Author: Dr Penny Stanway | Self-published
I received three Natural Apothecary books via Netgalley: Baking Soda, Lemons, and Apple Cider Vinegar. I was quite excited about them, as I can always use some new tips for household cleaners and making my own products – particularly while I’m knee deep in this zero-waste challenge.
All three books were heavy on the science upfront, which I assume was designed to give them an air of credibility. While I don’t know enough about said science to authoritatively dispute the claims made in these books (more booklets, they were quite short), anytime someone starts claiming that common household products can cure all society’s ills I start to get suspicious. I mean, who am I to say that baking soda doesn’t help with gout and lemons aren’t a good cancer treatment? Maybe they’ve simply been overlooked all these years… But I’m sceptical. I’m not saying they don’t all have real benefits as part of a balanced diet… Lemons, obviously high in vitamin C – we all know that. But I found some of the health claims to be a tad unrealistic, even outlandish.
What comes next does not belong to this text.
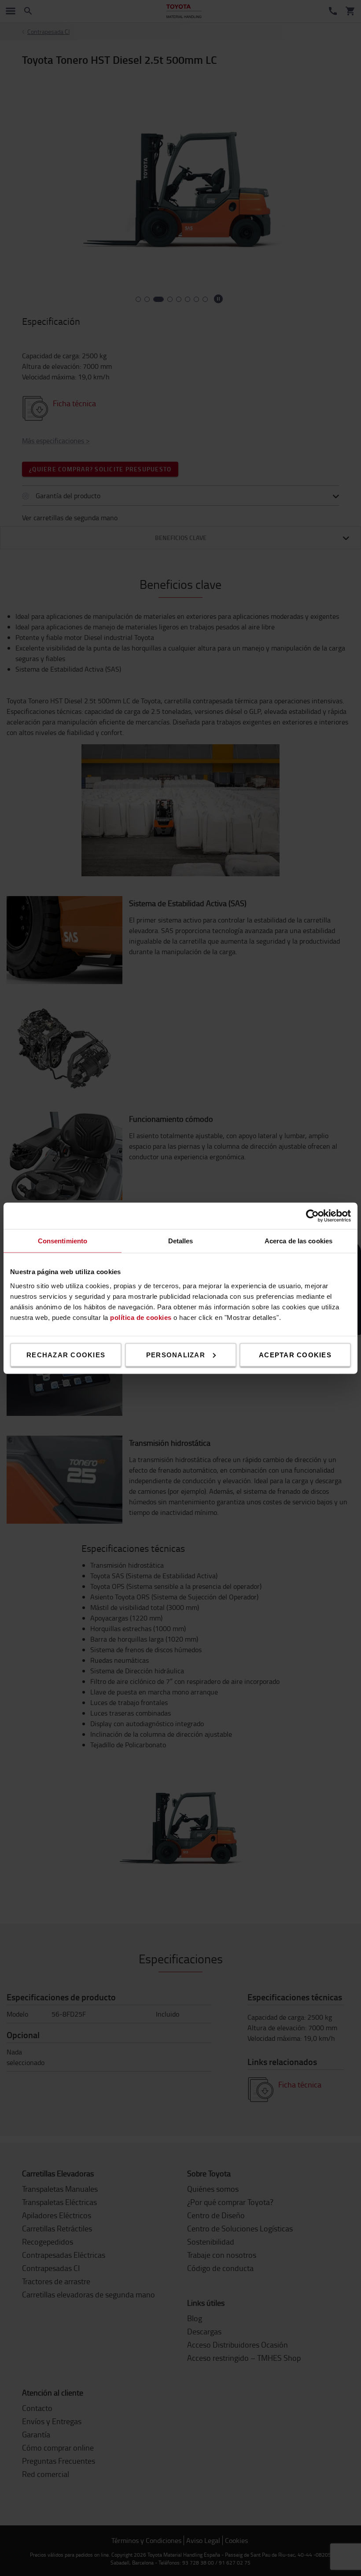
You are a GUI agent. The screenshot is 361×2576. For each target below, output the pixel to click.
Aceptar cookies (295, 1354)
For that reason, I decided to go and look up the author. Dr Penny Stanway is apparently a GP and nutritional expert. While that does make me more inclined to trust her, I would still take any books which make these kinds of claims with a pinch of salt (my own nutritional advice).
In my researches, I also discovered that these books had been published about 8 years ago under a slightly different name and that Dr Penny had published another book called Breast is Best. One presumes this is not a slightly off colour romance… Either way, considering what I know about the breast feeding debate, it didn’t make me feel reassured.
Baking Soda wasn’t exactly what I was expecting. All three books contained some fabulous recipes for household cleaning and beauty products, but Baking Soda went a step further and recommended what the author called “an alkaline diet”. I found the idea of eating baking soda a little repugnant. There was also a somewhat uninspiring list of “alkaline” foods, which we should supposedly all be eating more. It also wasn’t exactly a shocker. Obviously, herb tea and tofu are better for you on a regular basis than steak and chips… I’m just not sure the reason for that is because of their PH level….
All in all, while I liked the recipes for different cleaning and beauty products, I can’t say I was convinced by some of the health claims. I think that making those sorts of claims is irresponsible, at best, and I won’t be recommending The Natural Apothecary books. Sorry, Dr Penny, not for this crunchy…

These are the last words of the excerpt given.